_Requirement_
Please report how many lines in the data underneath hold the word "Click", with no other text.

_Records to use_
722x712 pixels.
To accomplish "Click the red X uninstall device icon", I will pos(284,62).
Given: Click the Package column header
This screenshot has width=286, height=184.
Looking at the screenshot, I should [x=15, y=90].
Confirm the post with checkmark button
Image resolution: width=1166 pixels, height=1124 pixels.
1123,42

_Result_
2